EXERCISE DIRECTIONS. Entries follow. Give back exactly the lines starting at the one containing "Given: Click the Boxと連携するアカウント情報 label" and ending at the one containing "Click the Dmi 14 ADX indicator title", and no other lines.

AVAILABLE DATA.

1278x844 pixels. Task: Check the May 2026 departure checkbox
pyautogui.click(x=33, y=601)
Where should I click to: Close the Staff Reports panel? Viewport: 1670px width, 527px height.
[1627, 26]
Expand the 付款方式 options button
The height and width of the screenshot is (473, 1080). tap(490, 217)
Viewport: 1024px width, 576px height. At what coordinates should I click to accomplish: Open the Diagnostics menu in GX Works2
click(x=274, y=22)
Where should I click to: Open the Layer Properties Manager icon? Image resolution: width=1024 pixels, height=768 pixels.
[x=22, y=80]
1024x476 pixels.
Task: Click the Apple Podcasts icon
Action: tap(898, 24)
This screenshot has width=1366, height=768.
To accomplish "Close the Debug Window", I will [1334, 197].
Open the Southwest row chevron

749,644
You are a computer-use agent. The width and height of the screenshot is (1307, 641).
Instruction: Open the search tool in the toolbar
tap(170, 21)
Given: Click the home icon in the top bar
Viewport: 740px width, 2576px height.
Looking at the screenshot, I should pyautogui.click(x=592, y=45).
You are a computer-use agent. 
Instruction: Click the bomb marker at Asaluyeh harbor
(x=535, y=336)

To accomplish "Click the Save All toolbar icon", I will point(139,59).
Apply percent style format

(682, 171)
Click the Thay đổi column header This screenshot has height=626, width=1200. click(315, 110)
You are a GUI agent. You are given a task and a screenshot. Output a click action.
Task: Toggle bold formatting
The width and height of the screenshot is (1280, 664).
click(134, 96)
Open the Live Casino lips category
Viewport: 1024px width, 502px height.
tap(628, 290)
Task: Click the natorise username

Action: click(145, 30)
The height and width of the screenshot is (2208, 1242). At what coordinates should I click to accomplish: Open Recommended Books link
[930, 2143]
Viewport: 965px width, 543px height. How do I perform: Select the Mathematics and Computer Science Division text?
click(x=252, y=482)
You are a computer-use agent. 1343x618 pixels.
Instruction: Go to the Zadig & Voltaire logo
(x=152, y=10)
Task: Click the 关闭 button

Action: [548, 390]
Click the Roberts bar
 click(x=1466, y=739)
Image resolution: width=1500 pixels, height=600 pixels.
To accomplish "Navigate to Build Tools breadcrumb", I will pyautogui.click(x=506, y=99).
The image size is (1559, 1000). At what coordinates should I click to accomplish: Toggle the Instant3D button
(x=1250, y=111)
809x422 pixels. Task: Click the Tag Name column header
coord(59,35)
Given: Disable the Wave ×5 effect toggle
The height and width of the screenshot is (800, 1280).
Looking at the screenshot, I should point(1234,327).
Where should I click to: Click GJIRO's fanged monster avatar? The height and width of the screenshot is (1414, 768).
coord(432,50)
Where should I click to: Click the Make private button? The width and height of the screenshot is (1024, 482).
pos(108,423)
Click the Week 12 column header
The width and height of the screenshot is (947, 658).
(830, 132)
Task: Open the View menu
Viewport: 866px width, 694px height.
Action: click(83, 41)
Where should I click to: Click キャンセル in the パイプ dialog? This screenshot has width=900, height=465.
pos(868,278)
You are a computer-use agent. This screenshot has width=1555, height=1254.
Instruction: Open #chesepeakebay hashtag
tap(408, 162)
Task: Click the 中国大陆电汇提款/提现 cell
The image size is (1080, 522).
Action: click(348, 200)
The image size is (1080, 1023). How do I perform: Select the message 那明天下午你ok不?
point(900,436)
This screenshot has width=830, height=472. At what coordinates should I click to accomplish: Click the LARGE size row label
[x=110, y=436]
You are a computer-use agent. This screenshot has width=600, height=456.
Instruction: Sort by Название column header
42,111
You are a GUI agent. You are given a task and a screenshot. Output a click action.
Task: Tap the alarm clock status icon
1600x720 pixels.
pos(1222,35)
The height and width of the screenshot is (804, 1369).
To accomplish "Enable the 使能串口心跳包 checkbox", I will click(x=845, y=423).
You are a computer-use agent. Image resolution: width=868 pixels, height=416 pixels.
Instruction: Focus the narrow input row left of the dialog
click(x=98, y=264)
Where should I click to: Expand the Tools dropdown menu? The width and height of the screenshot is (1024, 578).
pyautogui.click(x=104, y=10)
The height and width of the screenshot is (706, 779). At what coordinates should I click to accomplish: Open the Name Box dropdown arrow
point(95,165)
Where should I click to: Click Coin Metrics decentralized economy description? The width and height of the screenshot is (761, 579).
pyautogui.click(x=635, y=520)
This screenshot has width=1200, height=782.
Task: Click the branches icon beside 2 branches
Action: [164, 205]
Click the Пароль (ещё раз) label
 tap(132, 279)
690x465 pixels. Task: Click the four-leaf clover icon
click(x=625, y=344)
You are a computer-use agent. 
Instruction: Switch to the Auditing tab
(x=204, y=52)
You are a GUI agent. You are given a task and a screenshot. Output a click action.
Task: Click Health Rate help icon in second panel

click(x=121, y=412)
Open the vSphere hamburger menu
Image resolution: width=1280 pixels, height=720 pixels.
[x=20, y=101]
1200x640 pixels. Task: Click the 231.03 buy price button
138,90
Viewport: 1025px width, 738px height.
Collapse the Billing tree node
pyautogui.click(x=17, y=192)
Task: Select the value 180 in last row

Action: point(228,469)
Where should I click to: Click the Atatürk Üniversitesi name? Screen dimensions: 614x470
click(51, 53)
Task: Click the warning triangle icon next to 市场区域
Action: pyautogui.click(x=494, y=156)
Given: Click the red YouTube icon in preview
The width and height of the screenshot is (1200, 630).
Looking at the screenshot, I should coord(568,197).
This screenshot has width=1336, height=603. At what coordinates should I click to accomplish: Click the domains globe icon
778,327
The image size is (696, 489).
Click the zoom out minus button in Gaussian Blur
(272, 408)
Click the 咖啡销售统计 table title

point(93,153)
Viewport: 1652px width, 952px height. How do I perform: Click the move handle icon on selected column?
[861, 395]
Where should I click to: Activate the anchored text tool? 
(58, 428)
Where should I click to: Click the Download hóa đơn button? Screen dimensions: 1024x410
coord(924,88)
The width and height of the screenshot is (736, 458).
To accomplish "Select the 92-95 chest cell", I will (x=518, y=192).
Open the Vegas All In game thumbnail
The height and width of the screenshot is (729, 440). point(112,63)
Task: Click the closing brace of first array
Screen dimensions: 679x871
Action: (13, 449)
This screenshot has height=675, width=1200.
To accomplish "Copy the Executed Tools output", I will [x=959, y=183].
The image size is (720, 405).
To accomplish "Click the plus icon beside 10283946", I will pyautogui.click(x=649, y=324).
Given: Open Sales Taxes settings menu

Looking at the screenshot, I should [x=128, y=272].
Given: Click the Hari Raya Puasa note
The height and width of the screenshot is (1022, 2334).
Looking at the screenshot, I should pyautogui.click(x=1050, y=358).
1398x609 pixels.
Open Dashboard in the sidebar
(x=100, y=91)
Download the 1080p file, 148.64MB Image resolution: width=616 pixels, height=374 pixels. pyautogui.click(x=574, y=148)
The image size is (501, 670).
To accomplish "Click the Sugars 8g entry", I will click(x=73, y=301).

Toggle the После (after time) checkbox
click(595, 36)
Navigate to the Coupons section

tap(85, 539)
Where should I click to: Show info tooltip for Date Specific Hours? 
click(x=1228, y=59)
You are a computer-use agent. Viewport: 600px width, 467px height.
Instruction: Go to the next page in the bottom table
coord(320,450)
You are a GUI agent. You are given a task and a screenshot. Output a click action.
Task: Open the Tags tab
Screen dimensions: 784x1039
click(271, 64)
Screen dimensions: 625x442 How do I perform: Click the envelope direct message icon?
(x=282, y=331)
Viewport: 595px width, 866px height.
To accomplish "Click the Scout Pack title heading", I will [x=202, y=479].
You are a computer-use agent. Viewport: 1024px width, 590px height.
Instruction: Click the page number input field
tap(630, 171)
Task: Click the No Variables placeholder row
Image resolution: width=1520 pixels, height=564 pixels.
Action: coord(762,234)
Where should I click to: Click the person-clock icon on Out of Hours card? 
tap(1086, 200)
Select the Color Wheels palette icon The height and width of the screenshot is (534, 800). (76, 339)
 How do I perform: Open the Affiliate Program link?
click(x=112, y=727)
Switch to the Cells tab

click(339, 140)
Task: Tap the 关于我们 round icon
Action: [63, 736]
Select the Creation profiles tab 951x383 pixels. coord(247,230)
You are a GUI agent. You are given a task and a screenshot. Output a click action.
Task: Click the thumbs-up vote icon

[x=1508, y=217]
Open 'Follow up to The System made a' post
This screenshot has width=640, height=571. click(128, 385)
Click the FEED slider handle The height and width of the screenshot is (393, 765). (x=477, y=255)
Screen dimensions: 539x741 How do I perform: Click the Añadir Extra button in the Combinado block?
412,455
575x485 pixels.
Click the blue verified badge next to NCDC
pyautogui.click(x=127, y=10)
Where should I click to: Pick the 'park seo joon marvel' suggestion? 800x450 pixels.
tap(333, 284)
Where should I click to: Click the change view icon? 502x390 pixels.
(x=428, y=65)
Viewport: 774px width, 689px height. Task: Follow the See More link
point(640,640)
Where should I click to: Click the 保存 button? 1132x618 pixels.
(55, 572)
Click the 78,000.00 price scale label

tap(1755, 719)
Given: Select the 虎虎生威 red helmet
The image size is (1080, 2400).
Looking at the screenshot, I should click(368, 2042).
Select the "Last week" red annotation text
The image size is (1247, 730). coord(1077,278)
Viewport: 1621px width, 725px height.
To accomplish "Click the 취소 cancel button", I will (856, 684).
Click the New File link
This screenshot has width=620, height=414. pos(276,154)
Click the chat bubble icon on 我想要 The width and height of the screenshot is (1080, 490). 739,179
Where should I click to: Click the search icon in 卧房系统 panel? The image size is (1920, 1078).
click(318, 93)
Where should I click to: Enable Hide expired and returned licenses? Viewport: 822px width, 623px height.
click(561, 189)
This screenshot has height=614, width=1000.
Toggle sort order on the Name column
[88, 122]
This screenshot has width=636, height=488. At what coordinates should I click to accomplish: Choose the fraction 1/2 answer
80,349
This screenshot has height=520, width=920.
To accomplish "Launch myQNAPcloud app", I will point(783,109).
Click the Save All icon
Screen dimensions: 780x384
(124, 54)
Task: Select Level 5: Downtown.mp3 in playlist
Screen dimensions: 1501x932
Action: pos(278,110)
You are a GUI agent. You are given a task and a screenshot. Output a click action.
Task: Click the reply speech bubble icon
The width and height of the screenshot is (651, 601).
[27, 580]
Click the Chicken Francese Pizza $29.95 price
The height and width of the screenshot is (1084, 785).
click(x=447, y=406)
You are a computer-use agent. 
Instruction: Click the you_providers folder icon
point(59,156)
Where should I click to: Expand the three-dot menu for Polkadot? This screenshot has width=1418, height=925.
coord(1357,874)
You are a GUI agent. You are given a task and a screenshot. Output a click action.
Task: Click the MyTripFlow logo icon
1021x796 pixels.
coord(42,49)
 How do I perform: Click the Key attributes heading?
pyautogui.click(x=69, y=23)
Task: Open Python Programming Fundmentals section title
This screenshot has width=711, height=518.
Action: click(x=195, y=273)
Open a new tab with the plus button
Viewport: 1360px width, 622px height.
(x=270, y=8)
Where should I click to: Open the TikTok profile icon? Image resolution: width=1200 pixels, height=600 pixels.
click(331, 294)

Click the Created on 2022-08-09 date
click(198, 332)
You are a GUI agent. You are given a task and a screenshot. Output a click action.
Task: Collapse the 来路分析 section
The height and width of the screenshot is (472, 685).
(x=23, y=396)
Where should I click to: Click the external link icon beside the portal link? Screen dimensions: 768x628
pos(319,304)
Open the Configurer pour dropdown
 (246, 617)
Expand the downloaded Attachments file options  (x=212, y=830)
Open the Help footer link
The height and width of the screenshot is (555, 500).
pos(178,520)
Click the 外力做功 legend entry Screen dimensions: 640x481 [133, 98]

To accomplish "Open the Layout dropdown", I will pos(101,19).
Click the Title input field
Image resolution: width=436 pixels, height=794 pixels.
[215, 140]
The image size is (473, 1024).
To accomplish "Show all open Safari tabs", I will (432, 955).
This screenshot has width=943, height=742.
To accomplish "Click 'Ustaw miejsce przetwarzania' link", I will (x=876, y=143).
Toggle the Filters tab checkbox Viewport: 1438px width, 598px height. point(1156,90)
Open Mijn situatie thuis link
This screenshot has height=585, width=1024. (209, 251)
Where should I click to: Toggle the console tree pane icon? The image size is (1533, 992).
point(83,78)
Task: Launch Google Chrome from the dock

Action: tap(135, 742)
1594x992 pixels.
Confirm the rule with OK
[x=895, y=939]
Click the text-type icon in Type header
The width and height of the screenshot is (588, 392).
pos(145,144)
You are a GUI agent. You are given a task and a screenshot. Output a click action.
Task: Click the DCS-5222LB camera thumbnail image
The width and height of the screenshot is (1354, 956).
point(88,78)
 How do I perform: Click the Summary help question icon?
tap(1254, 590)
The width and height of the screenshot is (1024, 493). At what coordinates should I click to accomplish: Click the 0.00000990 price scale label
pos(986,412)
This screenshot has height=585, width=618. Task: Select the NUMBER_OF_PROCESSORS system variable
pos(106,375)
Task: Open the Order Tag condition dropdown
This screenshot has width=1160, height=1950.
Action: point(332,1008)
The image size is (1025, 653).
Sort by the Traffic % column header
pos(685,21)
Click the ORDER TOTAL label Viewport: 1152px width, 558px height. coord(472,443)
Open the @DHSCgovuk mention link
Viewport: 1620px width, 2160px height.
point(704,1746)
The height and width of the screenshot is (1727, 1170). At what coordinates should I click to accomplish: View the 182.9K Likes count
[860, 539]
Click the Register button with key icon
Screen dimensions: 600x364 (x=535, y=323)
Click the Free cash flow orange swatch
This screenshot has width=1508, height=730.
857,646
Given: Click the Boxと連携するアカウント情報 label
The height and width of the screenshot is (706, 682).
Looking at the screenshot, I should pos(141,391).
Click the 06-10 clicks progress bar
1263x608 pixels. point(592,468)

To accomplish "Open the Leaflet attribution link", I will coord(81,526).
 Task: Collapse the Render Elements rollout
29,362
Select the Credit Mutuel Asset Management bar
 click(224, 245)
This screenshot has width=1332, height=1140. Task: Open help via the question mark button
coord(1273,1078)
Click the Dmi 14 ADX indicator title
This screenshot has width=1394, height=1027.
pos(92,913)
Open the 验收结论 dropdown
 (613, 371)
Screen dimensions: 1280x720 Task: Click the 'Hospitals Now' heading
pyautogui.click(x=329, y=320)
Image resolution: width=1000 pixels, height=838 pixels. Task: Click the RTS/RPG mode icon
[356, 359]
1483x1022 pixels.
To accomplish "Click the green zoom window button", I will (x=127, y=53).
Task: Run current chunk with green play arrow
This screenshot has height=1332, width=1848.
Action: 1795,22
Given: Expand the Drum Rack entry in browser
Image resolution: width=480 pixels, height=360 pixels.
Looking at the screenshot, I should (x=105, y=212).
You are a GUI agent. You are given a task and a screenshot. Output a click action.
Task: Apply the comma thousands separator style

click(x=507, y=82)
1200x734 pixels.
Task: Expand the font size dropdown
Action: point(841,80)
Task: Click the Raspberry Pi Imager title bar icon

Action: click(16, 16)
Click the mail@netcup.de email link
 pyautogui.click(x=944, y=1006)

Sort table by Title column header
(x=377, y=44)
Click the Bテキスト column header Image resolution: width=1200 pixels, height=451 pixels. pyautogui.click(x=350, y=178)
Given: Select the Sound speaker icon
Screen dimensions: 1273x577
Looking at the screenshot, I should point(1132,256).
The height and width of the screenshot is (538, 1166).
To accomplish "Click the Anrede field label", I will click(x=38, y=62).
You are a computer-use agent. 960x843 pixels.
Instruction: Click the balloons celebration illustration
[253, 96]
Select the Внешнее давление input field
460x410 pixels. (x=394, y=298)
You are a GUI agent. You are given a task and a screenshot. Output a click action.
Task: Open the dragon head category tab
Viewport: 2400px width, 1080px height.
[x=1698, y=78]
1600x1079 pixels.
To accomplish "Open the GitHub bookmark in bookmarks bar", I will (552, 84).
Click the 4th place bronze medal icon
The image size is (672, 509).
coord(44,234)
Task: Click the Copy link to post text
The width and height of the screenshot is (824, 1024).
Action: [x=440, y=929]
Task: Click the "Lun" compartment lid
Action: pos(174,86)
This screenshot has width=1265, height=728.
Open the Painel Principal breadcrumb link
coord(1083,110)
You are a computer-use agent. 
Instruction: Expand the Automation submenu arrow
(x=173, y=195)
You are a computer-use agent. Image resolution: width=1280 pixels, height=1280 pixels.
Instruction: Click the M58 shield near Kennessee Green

YOUR SOLUTION.
Given: Click the Boxと連携するアカウント情報 label
The height and width of the screenshot is (706, 682).
Looking at the screenshot, I should pos(141,391).
Click the 06-10 clicks progress bar
1263x608 pixels. point(592,468)

To accomplish "Open the Leaflet attribution link", I will coord(81,526).
 Task: Collapse the Render Elements rollout
29,362
Select the Credit Mutuel Asset Management bar
 click(224, 245)
This screenshot has width=1332, height=1140. Task: Open help via the question mark button
coord(1273,1078)
Click the Dmi 14 ADX indicator title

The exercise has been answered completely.